*** Opening of Records for processing ***
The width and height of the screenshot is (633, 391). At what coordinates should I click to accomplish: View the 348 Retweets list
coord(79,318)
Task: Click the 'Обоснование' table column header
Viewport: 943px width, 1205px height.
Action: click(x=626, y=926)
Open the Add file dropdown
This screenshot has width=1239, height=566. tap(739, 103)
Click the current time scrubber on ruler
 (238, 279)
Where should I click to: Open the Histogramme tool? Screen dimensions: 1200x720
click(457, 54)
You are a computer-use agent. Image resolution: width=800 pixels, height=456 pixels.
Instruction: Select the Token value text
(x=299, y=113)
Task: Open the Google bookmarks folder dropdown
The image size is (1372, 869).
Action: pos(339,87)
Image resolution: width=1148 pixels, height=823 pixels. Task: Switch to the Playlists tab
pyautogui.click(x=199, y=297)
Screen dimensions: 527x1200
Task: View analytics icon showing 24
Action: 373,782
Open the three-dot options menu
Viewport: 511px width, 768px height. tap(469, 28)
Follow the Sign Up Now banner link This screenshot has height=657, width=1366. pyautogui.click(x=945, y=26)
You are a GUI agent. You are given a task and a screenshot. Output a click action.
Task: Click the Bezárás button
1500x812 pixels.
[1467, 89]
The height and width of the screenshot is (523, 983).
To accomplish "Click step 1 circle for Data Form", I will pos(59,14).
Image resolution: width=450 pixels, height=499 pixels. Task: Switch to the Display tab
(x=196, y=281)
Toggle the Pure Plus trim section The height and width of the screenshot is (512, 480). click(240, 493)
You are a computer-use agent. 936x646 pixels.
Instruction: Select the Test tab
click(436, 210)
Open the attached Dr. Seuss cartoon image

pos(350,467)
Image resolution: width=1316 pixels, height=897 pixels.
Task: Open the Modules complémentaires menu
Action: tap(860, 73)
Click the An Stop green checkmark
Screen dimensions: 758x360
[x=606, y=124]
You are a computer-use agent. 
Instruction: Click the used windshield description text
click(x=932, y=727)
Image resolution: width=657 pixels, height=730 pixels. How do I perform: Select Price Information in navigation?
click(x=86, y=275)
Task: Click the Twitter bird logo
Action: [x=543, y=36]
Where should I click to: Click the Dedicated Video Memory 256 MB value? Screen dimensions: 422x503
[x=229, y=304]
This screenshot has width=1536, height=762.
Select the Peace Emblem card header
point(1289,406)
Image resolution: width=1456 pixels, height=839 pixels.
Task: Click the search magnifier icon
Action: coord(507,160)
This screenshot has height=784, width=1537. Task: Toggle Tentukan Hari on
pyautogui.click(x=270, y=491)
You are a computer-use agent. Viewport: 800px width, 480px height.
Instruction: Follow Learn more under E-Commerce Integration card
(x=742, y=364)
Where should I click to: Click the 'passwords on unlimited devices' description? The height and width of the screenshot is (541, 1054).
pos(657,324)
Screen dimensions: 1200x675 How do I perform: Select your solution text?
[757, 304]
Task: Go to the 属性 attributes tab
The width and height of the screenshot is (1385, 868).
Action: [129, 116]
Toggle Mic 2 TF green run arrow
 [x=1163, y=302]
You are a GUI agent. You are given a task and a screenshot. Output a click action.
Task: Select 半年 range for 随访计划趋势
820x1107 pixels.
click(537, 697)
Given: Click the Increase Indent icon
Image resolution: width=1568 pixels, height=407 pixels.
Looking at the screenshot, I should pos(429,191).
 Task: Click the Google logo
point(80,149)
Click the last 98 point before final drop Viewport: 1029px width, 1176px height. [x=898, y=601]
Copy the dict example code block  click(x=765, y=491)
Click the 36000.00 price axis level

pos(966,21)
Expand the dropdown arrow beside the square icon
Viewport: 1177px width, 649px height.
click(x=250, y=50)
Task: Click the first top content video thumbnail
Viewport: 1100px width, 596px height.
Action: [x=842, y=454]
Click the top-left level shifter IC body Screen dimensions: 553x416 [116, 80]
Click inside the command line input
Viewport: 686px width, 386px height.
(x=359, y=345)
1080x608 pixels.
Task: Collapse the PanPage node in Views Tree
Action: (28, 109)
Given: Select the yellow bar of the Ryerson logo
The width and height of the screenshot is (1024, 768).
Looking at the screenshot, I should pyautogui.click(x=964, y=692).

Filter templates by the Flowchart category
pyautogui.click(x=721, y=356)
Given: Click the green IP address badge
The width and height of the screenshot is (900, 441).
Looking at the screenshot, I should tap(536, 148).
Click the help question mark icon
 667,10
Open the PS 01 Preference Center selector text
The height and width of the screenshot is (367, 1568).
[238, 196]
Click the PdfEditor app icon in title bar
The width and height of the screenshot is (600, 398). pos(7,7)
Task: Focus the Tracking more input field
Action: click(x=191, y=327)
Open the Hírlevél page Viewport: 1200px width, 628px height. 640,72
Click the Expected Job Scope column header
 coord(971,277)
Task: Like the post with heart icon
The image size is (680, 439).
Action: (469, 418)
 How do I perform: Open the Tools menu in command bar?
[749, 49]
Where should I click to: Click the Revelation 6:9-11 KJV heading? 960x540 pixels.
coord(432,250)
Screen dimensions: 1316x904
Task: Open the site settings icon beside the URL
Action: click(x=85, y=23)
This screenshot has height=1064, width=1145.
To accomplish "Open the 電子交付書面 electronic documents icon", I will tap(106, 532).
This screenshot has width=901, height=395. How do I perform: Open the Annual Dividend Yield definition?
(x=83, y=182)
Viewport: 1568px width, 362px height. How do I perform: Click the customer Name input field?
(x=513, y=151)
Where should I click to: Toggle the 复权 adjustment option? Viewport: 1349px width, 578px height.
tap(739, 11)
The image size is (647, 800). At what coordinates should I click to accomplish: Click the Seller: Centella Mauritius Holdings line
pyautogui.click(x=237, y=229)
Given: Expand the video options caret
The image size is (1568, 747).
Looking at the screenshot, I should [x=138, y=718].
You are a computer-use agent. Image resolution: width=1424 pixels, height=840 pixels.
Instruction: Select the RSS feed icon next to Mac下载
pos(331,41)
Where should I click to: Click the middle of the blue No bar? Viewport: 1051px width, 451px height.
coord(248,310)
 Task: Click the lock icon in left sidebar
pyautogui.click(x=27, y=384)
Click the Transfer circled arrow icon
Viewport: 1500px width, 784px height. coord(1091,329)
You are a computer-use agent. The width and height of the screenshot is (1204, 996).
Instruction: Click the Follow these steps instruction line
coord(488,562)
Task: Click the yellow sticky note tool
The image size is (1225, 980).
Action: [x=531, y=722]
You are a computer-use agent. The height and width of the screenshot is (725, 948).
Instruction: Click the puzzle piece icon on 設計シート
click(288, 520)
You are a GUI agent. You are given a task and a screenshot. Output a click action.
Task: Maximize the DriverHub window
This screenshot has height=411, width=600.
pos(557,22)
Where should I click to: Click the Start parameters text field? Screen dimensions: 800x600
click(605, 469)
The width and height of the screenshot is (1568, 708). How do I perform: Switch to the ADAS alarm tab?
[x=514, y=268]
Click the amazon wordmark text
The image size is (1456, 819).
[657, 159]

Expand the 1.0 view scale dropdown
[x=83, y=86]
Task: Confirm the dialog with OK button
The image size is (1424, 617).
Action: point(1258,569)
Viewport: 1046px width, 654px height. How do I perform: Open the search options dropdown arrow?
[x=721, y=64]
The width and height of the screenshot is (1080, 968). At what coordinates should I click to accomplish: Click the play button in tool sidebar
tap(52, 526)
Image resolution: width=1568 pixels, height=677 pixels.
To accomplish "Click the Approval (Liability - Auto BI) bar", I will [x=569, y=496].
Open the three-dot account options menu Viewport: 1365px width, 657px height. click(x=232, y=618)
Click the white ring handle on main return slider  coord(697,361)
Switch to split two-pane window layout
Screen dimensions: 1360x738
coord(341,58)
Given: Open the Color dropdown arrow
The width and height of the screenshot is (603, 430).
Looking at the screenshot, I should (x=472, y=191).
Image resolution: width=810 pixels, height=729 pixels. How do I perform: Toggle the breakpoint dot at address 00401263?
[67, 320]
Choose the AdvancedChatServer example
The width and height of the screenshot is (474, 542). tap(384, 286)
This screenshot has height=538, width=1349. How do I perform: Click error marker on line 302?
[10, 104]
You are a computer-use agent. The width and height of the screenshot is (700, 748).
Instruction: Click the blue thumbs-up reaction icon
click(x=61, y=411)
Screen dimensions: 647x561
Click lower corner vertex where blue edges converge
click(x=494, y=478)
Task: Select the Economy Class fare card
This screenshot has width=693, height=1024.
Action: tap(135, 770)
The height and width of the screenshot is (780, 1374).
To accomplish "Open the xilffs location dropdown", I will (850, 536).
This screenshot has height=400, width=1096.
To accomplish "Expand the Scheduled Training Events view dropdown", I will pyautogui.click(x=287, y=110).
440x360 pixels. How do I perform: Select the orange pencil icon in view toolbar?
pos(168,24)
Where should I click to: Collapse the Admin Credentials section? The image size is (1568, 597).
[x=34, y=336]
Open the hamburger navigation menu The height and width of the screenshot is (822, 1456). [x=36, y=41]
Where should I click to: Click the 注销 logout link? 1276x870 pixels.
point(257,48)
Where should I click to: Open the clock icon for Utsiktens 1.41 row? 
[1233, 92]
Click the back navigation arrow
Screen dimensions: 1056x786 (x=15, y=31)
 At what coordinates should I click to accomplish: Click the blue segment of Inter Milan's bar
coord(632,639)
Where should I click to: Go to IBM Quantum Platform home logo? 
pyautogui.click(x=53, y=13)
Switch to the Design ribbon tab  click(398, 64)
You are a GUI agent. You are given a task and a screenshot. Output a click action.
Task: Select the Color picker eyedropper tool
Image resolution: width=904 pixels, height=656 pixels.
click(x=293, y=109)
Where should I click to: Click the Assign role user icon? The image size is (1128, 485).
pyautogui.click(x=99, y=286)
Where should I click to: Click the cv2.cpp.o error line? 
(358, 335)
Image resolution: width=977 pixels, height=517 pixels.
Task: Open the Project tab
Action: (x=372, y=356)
*** Close of Records for processing ***
# [Brief]
In these records, tally the lines that contain the string "with", and give only the result.

# [Written response]
2